PP: That’s a long overdue first step.

GM: Let’s turn to mental health. Can diet be related to the condition of depression?

PP: It can be. First, there are a lot of people being diagnosed with depression who are eating a terrible diet; they’re dehydrated, sedentary, out of shape, tired, have no energy, have low sex drives, sleep poorly, and suffer other related symptoms. These are also common symptoms of depression. I think some doctors are quick to label patients as depressed when there are other things going on. Sometimes an optimal diet, drinking adequate water every day, and exercise will cause the person to feel better, to have more energy, feel more clearheaded, sleep better, have an improved sex drive, and other noticeable improvements.

Then we have people who are depressed for visible reasons, such as the loss of a loved one or a job. We are labeling everyday stress and disappointment as depression and medicating people for it, when what they really need is just time to process their emotions.

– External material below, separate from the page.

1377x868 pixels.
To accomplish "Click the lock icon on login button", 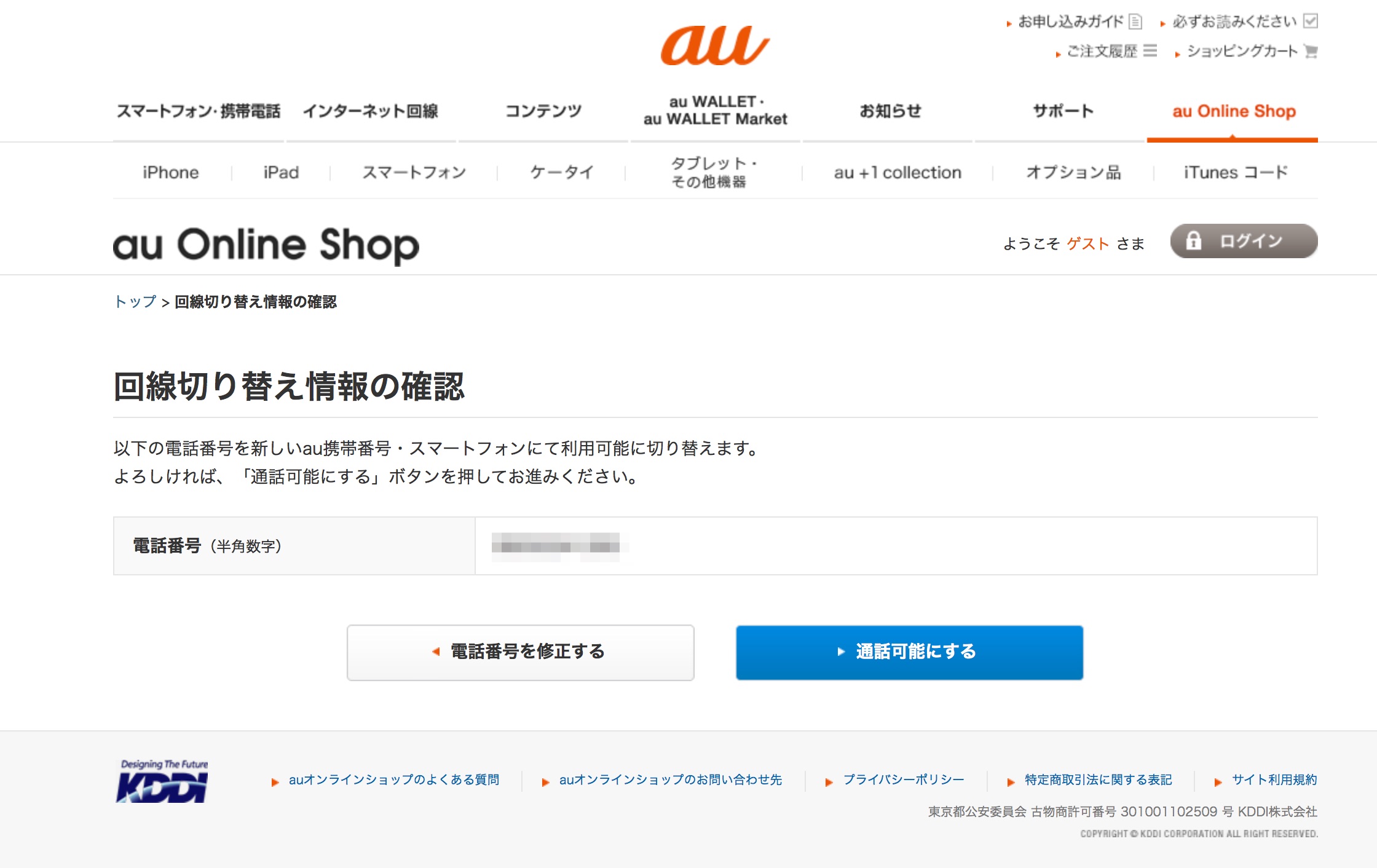I will tap(1193, 241).
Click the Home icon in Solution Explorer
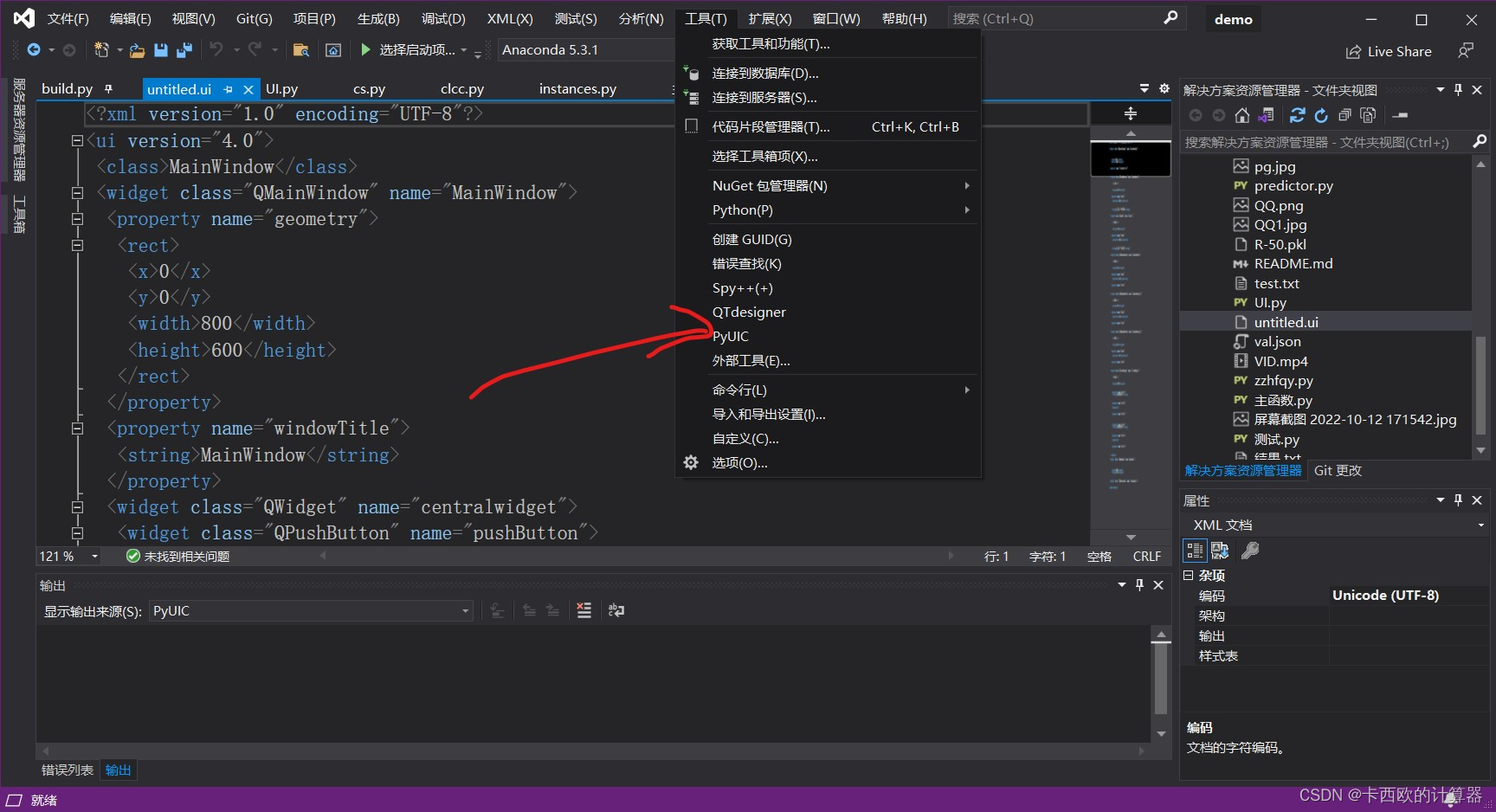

Even for those who are truly clinically depressed, diet is important; they will feel better and think better, which will help them to get more out of therapy and to resolve their problems. Of course, nobody is saying that diet is the whole remedy; a truly depressed person won’t overcome his issues with broccoli.

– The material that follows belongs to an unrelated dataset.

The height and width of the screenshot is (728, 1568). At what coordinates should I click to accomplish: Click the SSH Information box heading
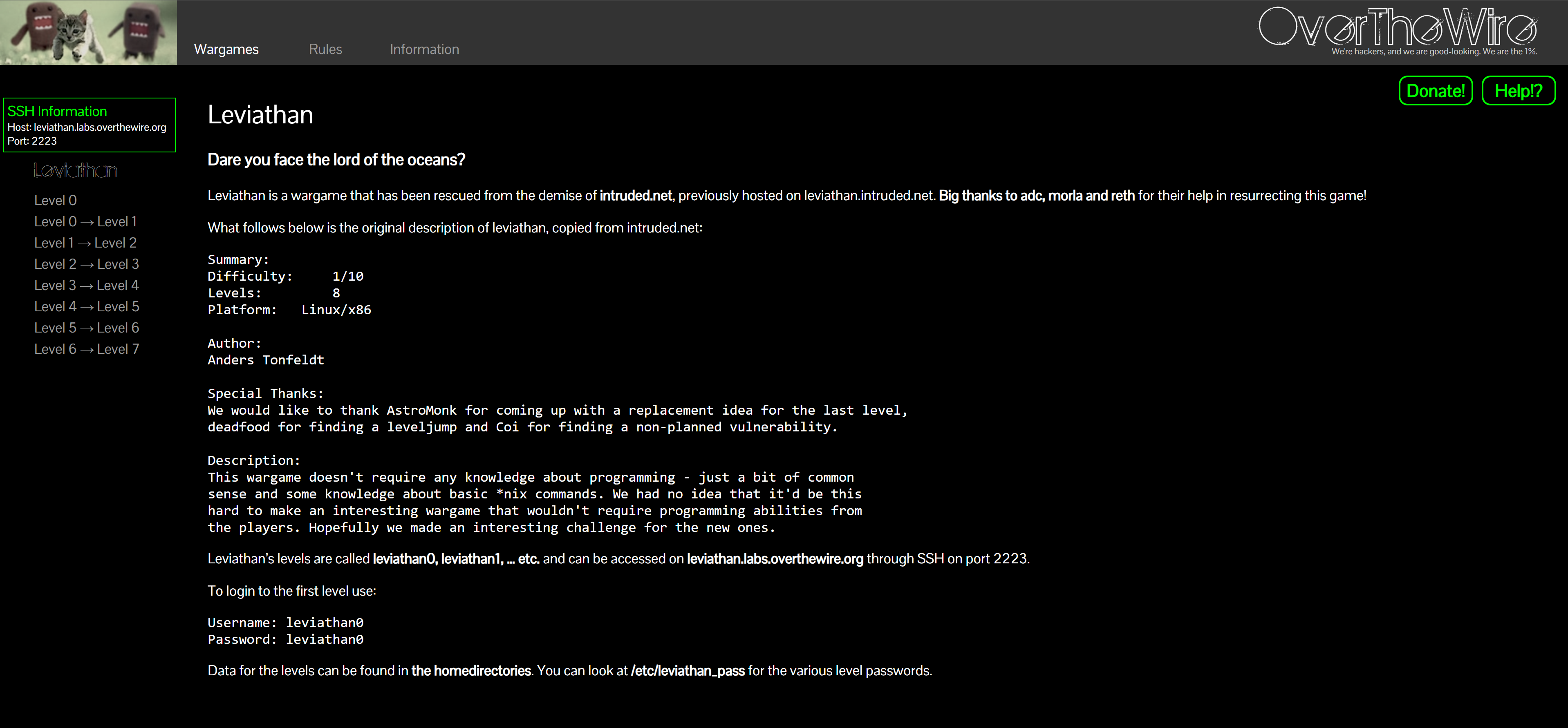57,111
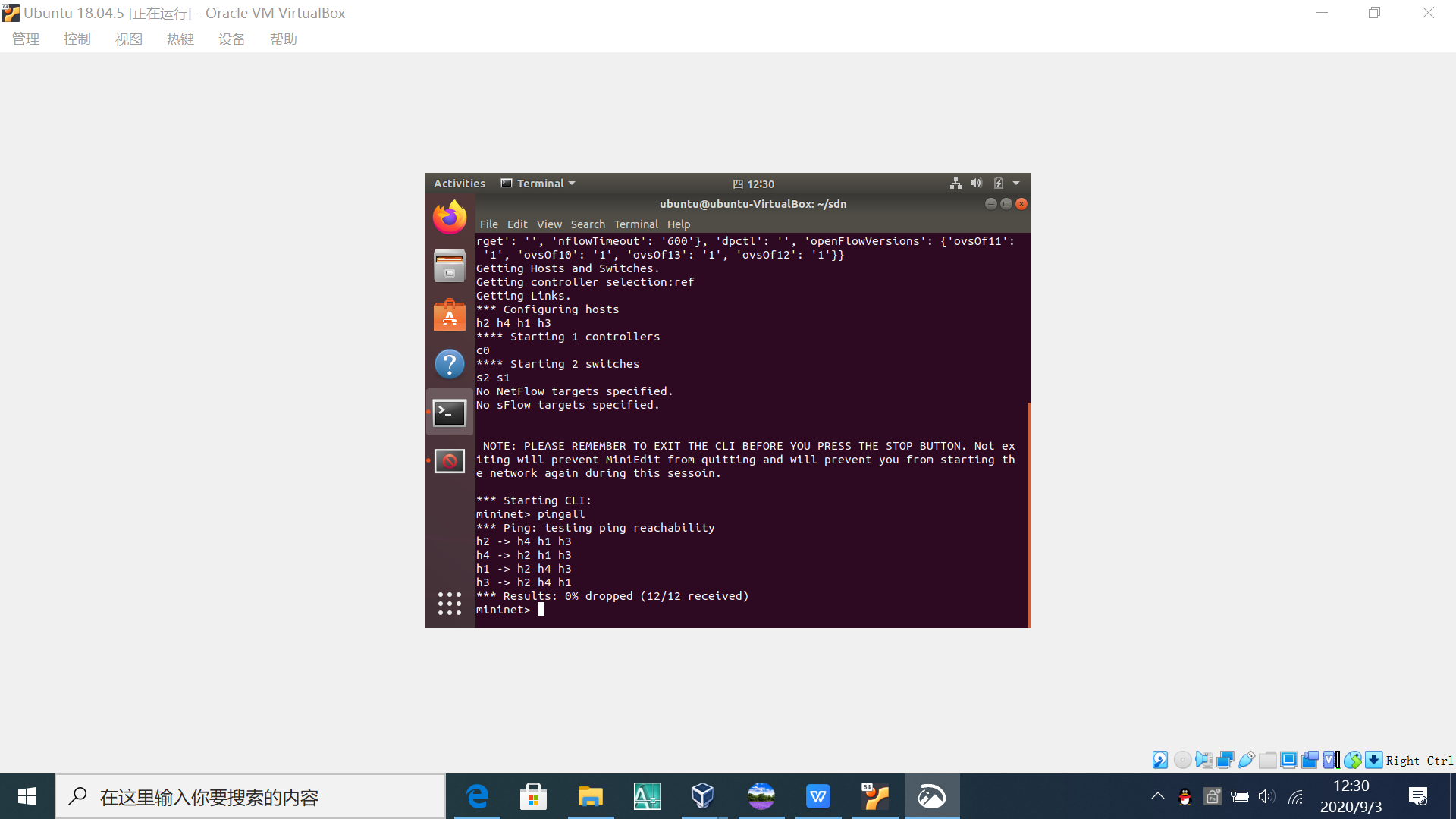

For the clinically depressed, therapy can be helpful if it is the right type of therapy. I recommend Cognitive Behavioral Therapy (CBT), which has been shown to be very effective for treating conditions like depression, anxiety, ADHD, and other mental and emotional disorders. It works quickly—usually fourteen sessions or so—there’s a very low recidivism rate, and drugs are rarely used. The therapists who practice CBT are to the mind and emotions what Dr. Caldwell Esselstyn and Dr. McDougall are to the cardiovascular system and the endocrine system.

If you seek help for depression, I think the first thing you should say to your doctor is that you’re not interested in a pharmaceutical solution to your problem. You’re interested in talking and working your way through it. Psychotropic drugs are being dispensed like candy in this country and their side effects, including addiction, can be highly destructive. You want to avoid them at all costs.

GM: What do you think underlies the overprescription of antidepressants?

PP: There’s a real arrogance today to the practice of psychiatry. Right now, we know that taking antidepressant and antianxiety drugs not only increases your risk of suicide but they ultimately make people more depressed.18 That’s why people have to take multiple drugs, which have to be constantly switched out to be effective. Forty percent of the time, there’s absolutely no response to the drugs at all,19 other than the depression getting worse. However, it doesn’t stop psychiatrists from prescribing them. The trend in the psychiatric profession is to do less and less talk therapy, so the profession is now attracting people who don’t like people. They have no interest in relating to people; they don’t want to talk to them, and they don’t have to talk to them; they just prescribe drugs.

Doctors are very smart people, but I think many times we’re admitting the wrong people to medical school. We’re bringing people into the profession who are very bright and technically very proficient, but they don’t have the right idea about what medical practice should be about: preventing, stopping, and reversing disease. So they go to work every day and get used to the idea that everybody gets worse, everybody has to have more drugs, everybody has to have more procedures. Most of them are still making a lot of money and don’t really have much interest in changing anything. I suspect that many of them like remaining ignorant. When confronted with evidence, they’ll get upset about being confronted, but many will just continue to do what they’re doing.

GM: You know, you’re remarkably antidrug and antisupplement for a woman named “Popper.”

PP: Maybe I overcompensate.

GM: Out of curiosity, when was the last time you went to a medical doctor, Pam?

PP: That was in 1994, about nineteen years ago. A cat bit me, and I got an infection. I went to a doctor, told him I needed an antibiotic and which one I wanted, and got out of there in ten minutes.